* Begin SUPPLIED DATA *
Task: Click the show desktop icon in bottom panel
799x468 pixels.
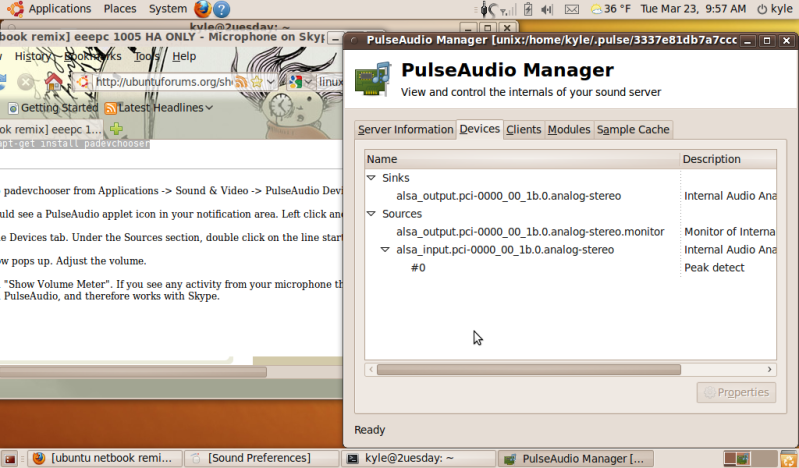Action: 10,458
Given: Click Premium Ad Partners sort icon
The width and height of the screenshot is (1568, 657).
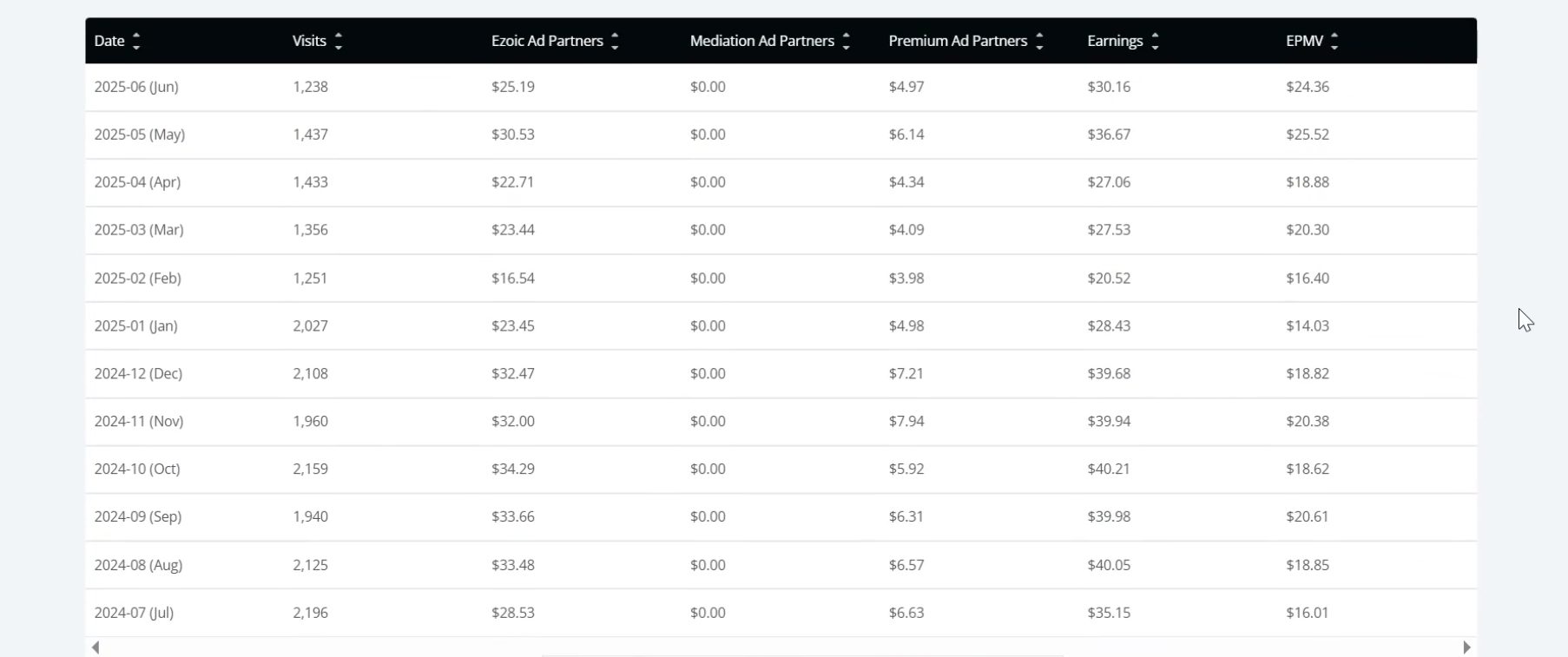Looking at the screenshot, I should (x=1039, y=41).
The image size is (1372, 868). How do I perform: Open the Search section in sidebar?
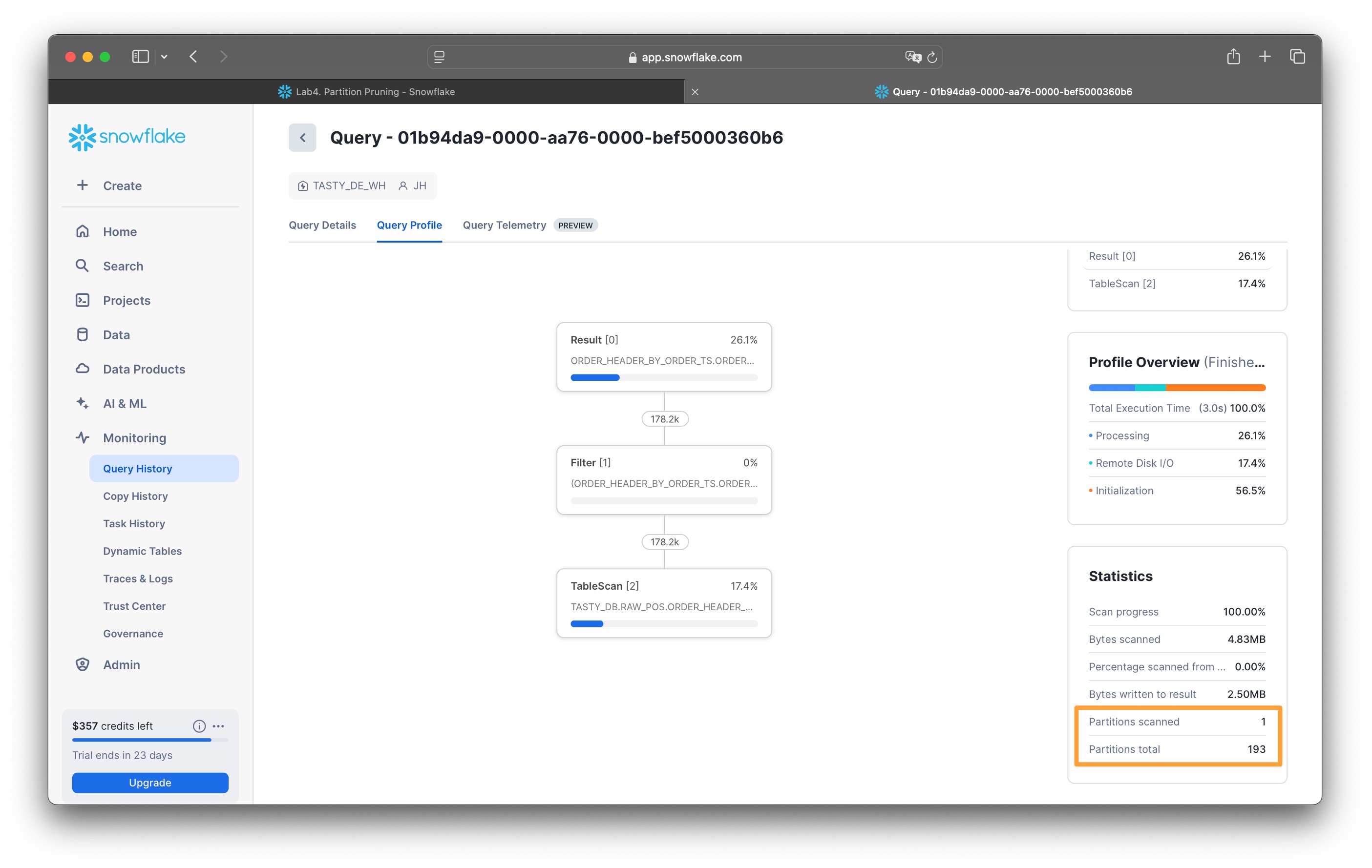coord(123,266)
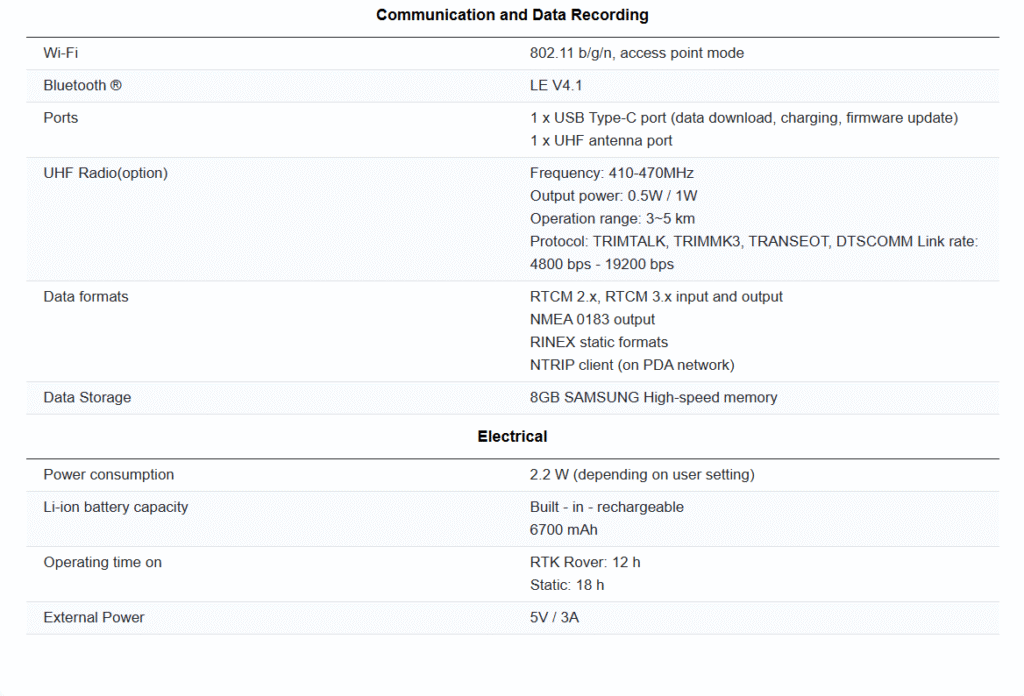Click the 6700 mAh battery value
Viewport: 1024px width, 696px height.
564,530
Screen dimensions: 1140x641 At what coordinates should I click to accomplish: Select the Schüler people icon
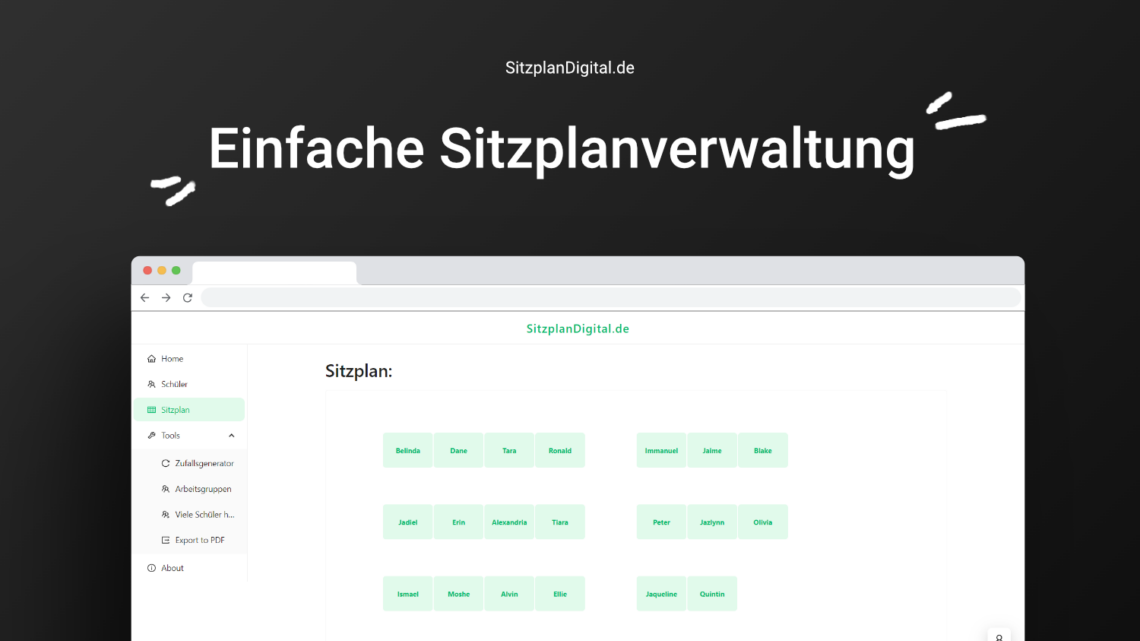click(153, 383)
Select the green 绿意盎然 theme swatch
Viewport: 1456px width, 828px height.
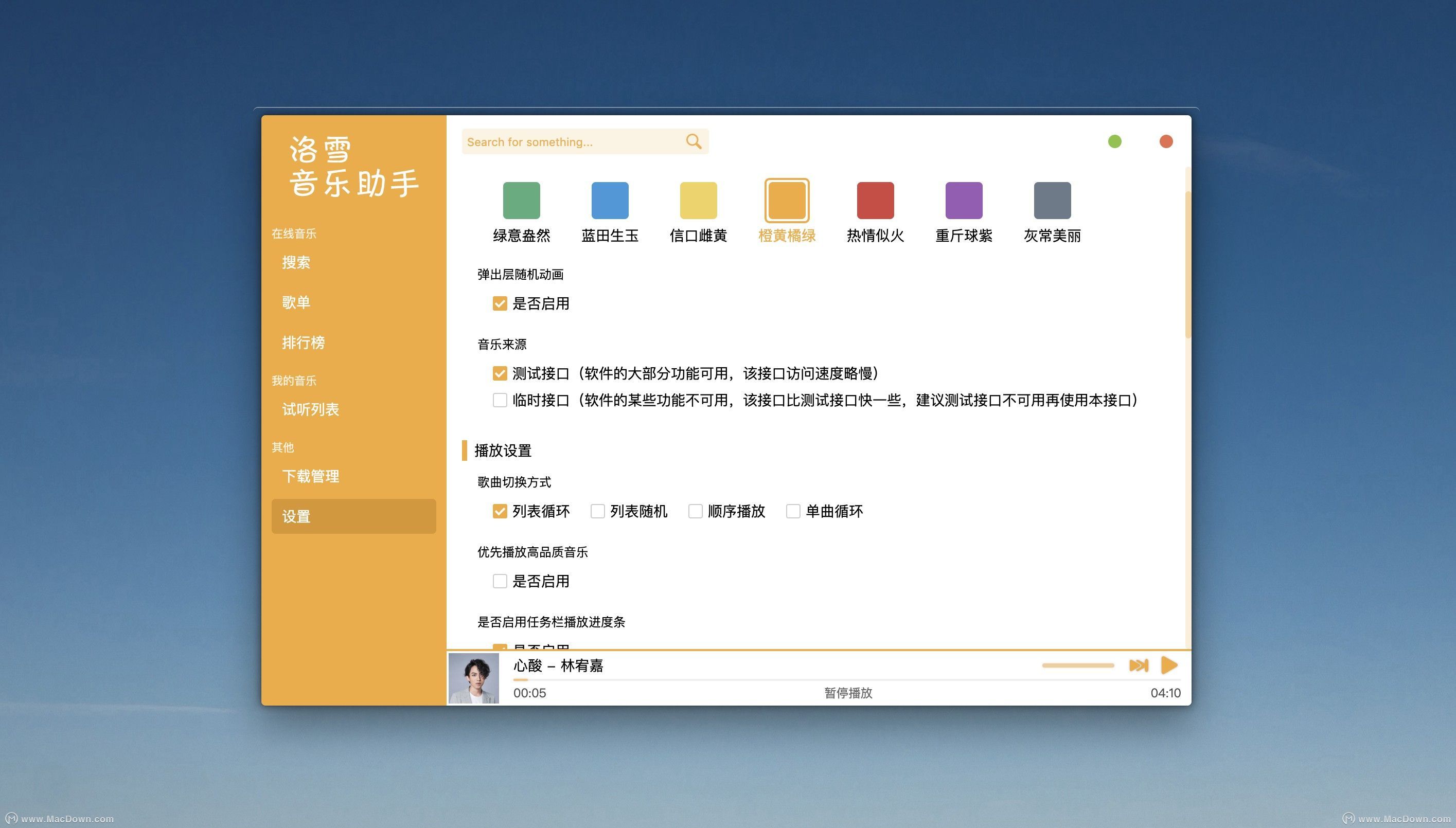point(521,200)
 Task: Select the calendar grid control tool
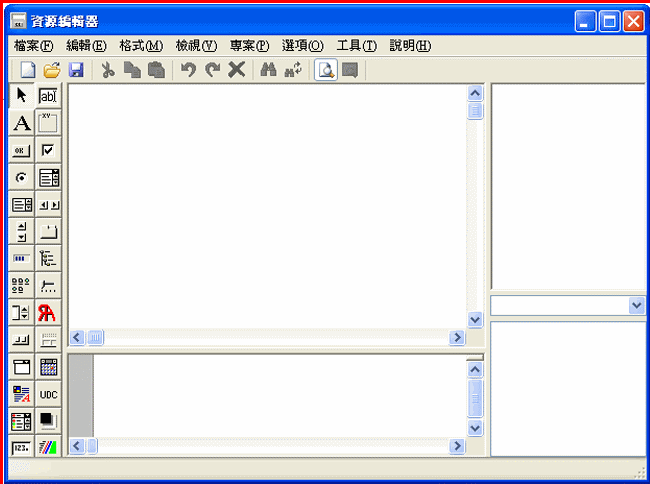(x=48, y=367)
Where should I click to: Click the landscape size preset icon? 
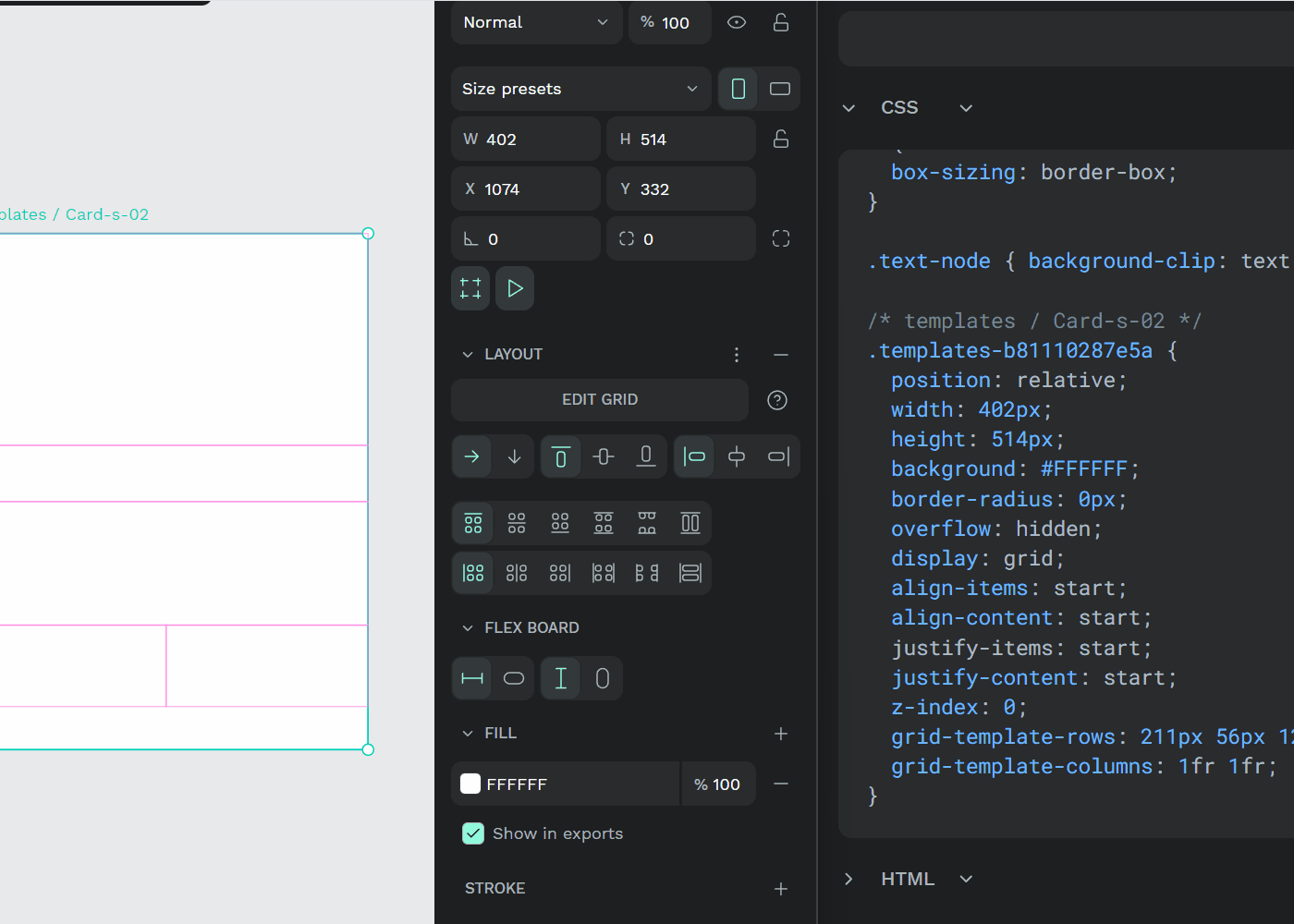pos(779,89)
* End SUPPLIED DATA *
- **WHAT NEEDS TO BE DONE**: Copy every one of the lines above word for word, leaving the pictures out.

- **WRITTEN SOLUTION**:
Task: Click the show desktop icon in bottom panel
799x468 pixels.
Action: 10,458
Given: Click Premium Ad Partners sort icon
The width and height of the screenshot is (1568, 657).
Looking at the screenshot, I should (x=1039, y=41).
The image size is (1372, 868). How do I perform: Open the Search section in sidebar?
coord(123,266)
Click the 6700 mAh battery value
Viewport: 1024px width, 696px height.
564,530
Screen dimensions: 1140x641 At what coordinates should I click to accomplish: Select the Schüler people icon
click(153, 383)
Select the green 绿意盎然 theme swatch
Viewport: 1456px width, 828px height.
point(521,200)
 Task: Select the calendar grid control tool
(x=48, y=367)
Where should I click to: Click the landscape size preset icon? 
pos(779,89)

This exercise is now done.